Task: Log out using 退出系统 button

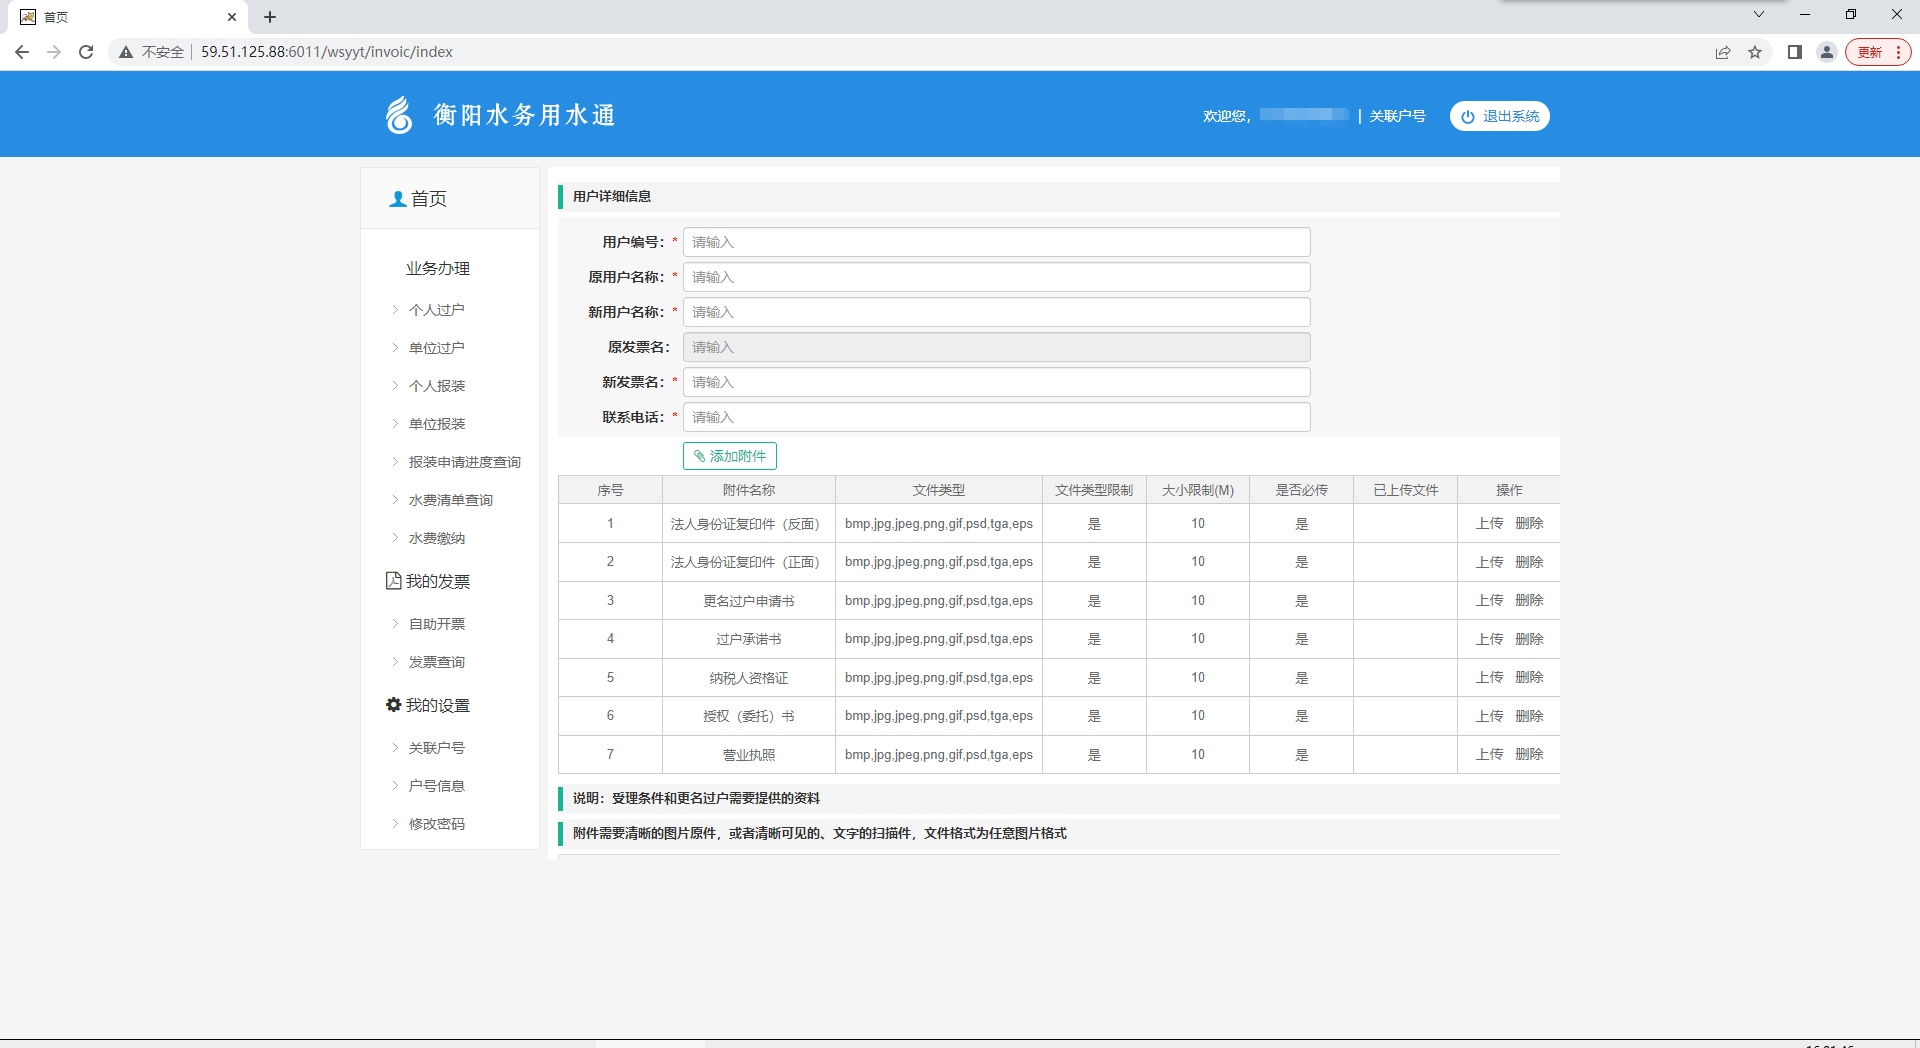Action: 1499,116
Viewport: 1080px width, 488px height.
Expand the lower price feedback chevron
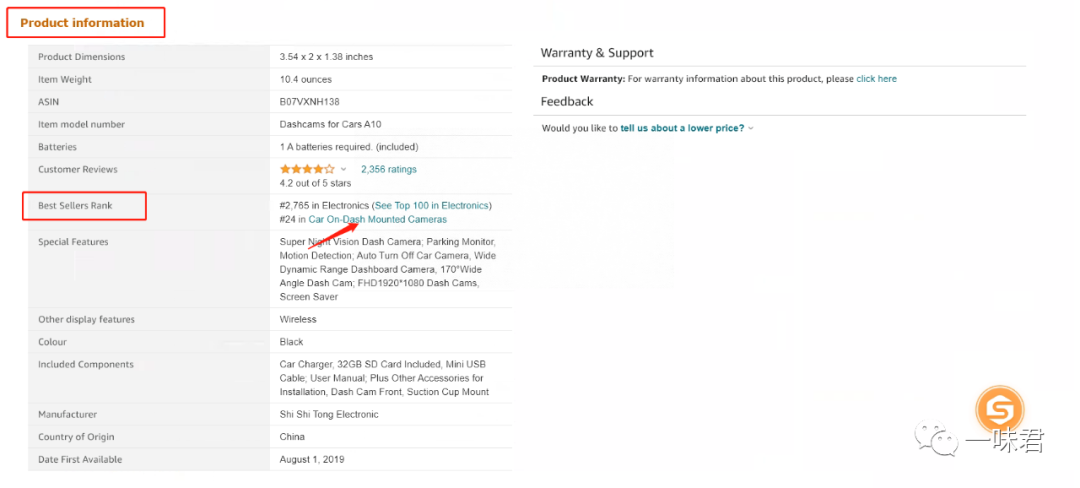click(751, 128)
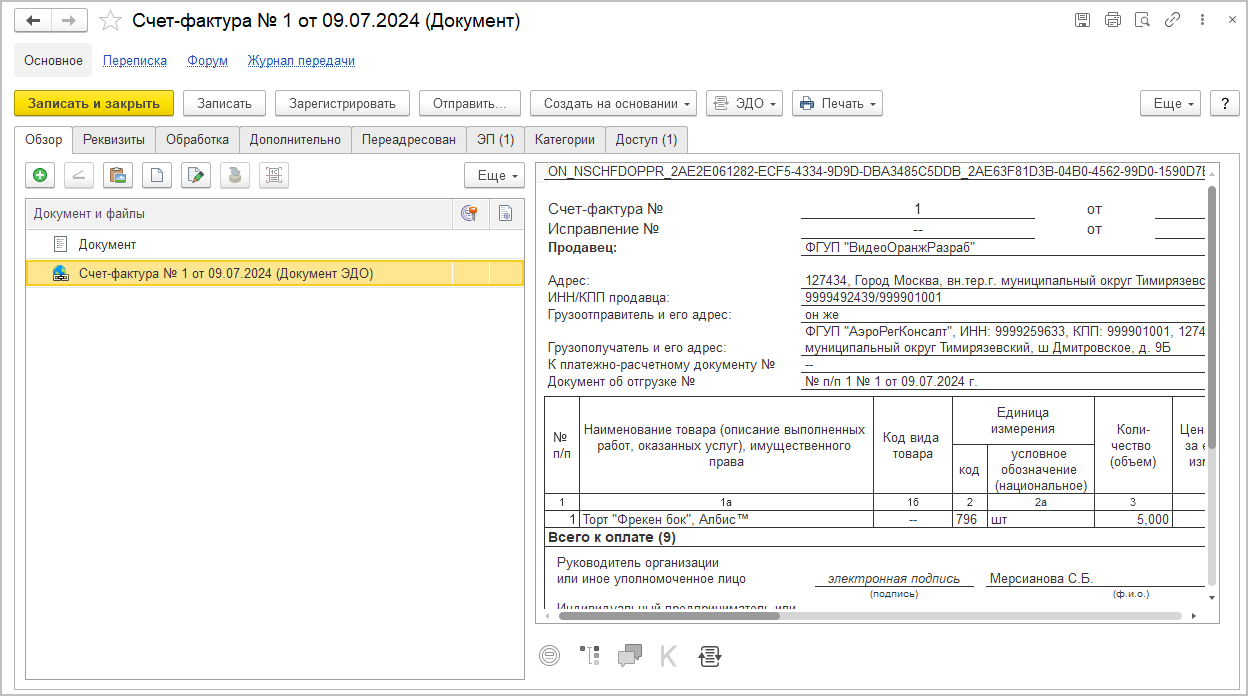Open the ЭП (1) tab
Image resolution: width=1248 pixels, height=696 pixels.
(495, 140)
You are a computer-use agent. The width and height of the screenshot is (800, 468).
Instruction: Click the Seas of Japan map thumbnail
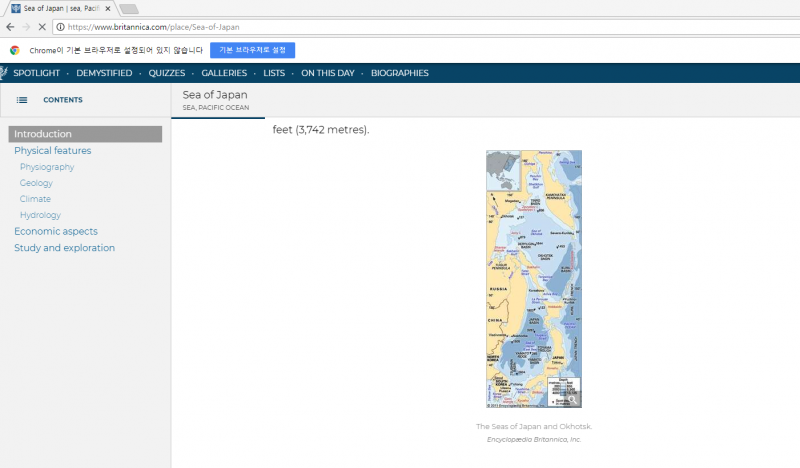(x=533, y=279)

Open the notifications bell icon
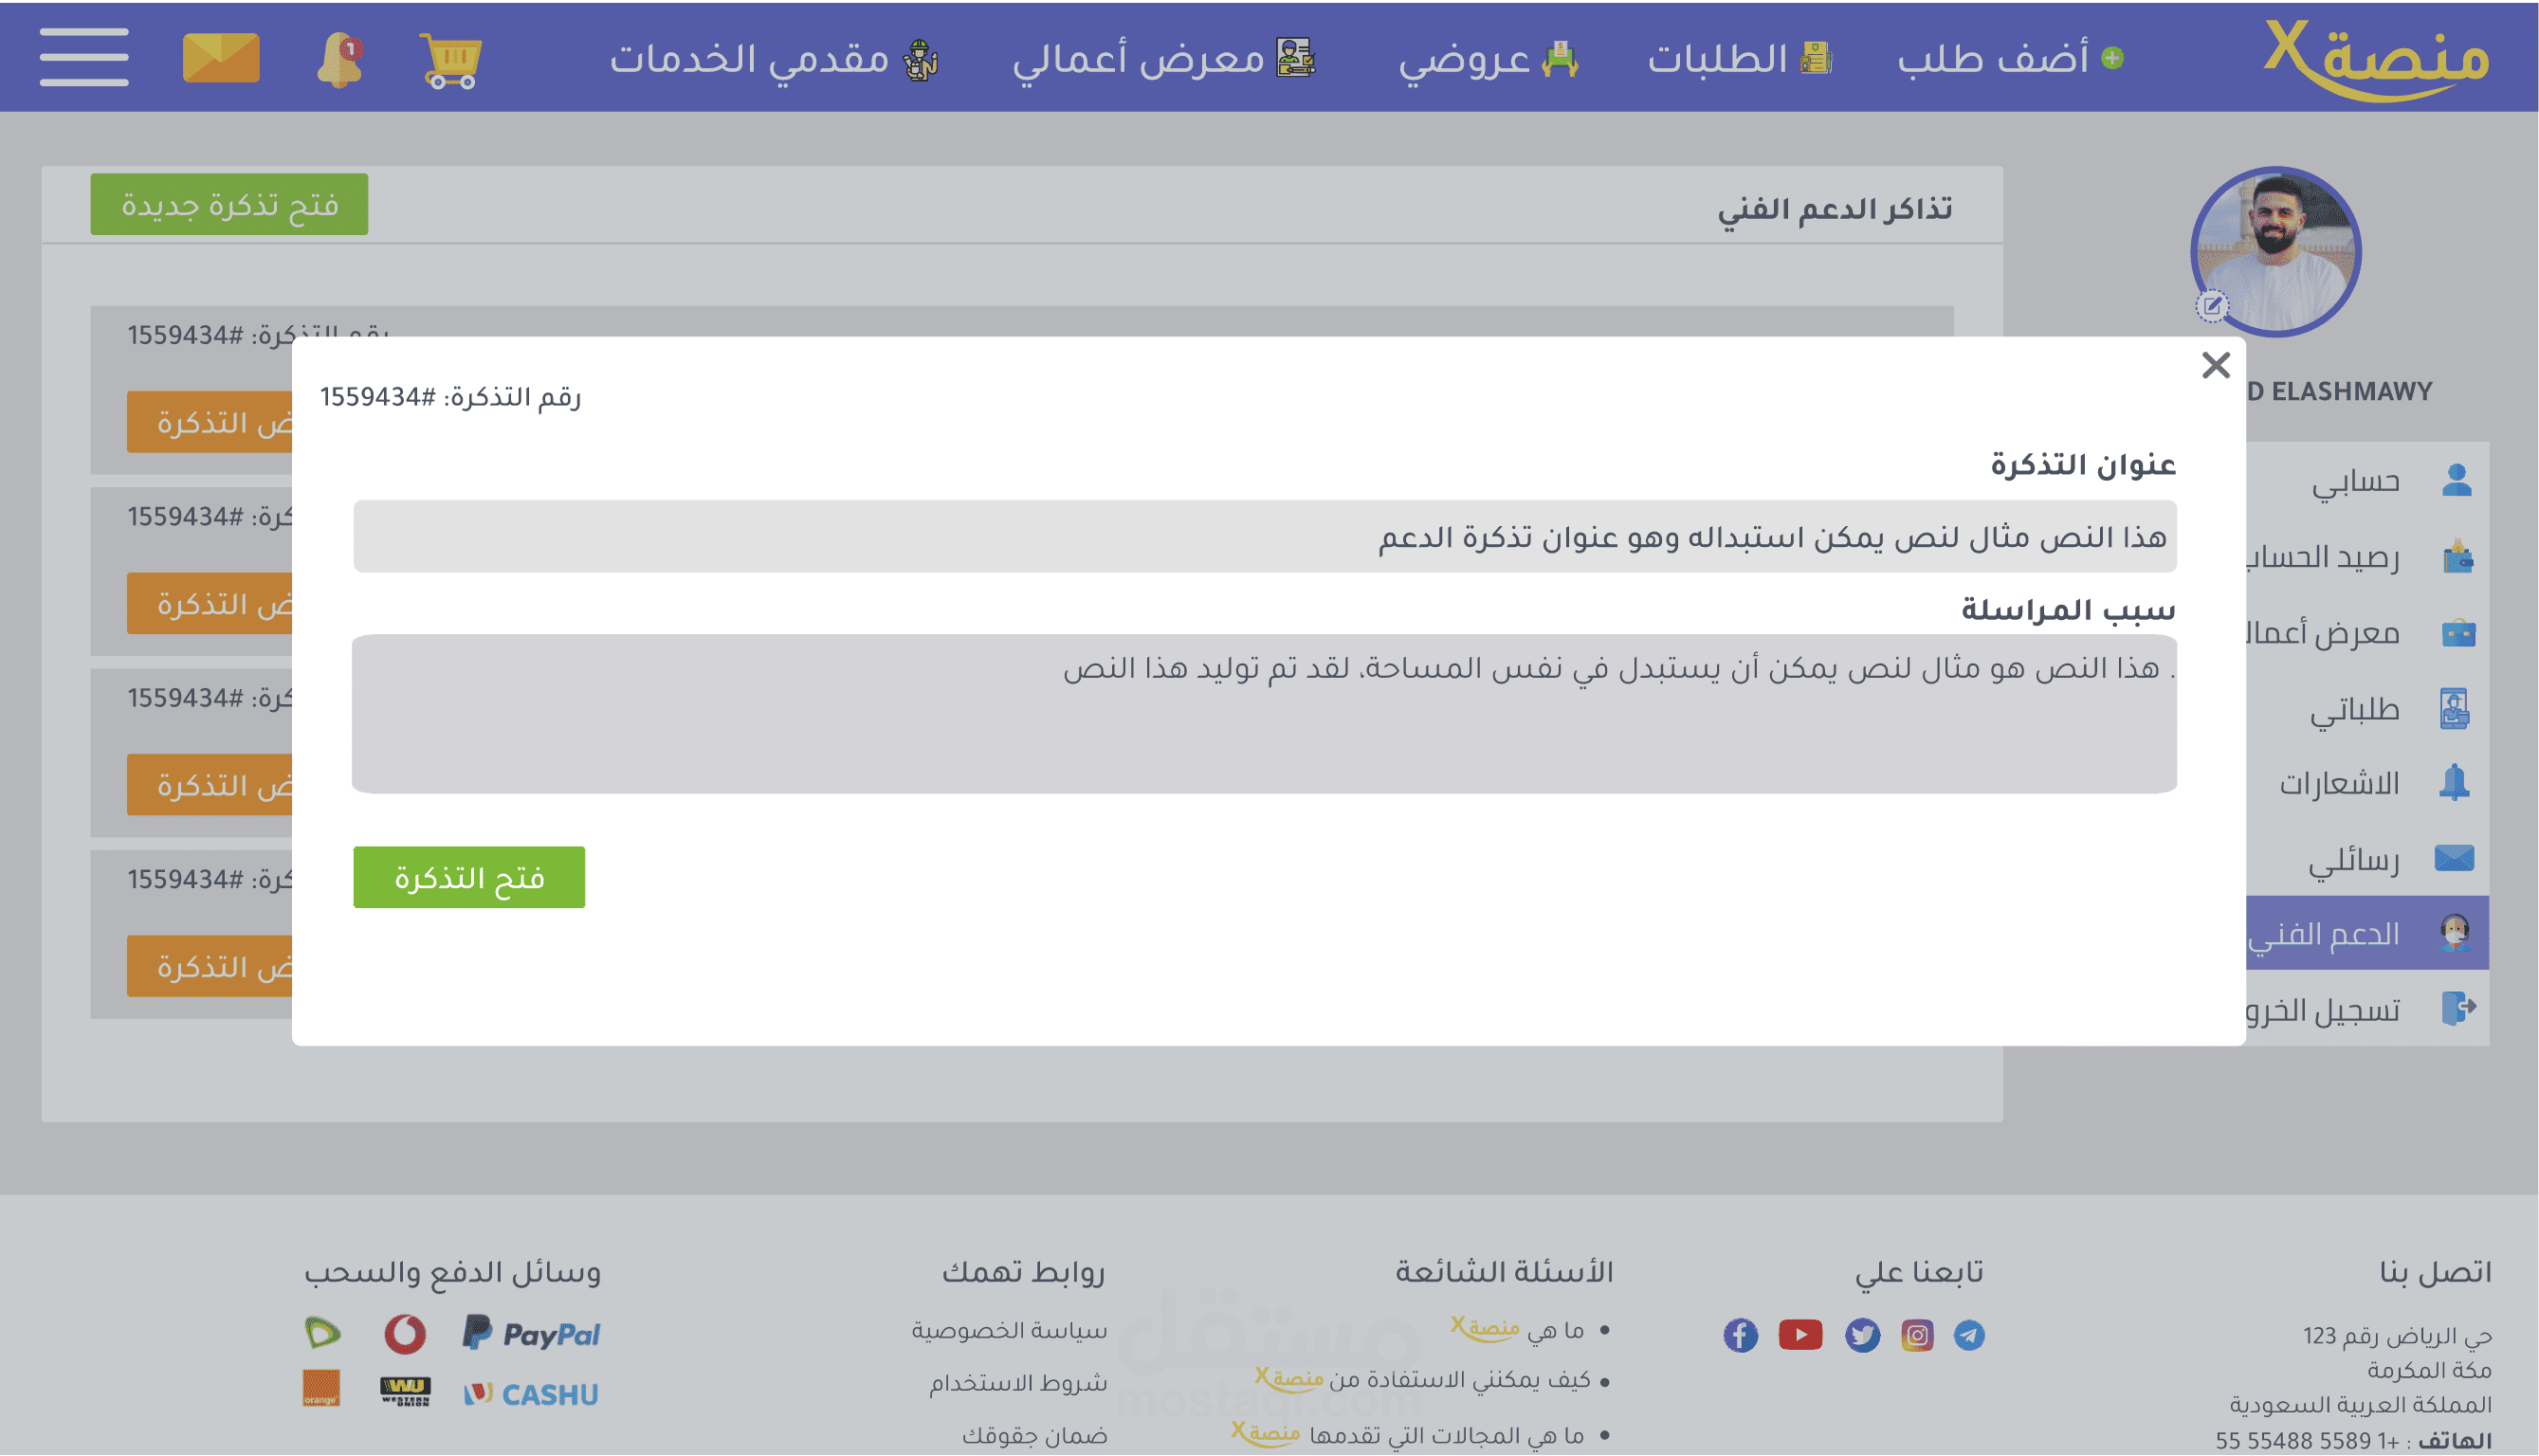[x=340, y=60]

────────

WHAT TO DO:
Rewrite all the records with "bell icon" swapped for "bell button" and everything else unchanged. Leave out the pictures.

SOLVED EXERCISE:
Task: Log out using 退出系统 button

Action: 1499,116
Viewport: 1080px width, 488px height.
Expand the lower price feedback chevron
click(751, 128)
Open the ЭП (1) tab
Image resolution: width=1248 pixels, height=696 pixels.
(495, 140)
You are a computer-use agent. The width and height of the screenshot is (800, 468).
Instruction: Click the Seas of Japan map thumbnail
(x=533, y=279)

Open the notifications bell button
[x=340, y=60]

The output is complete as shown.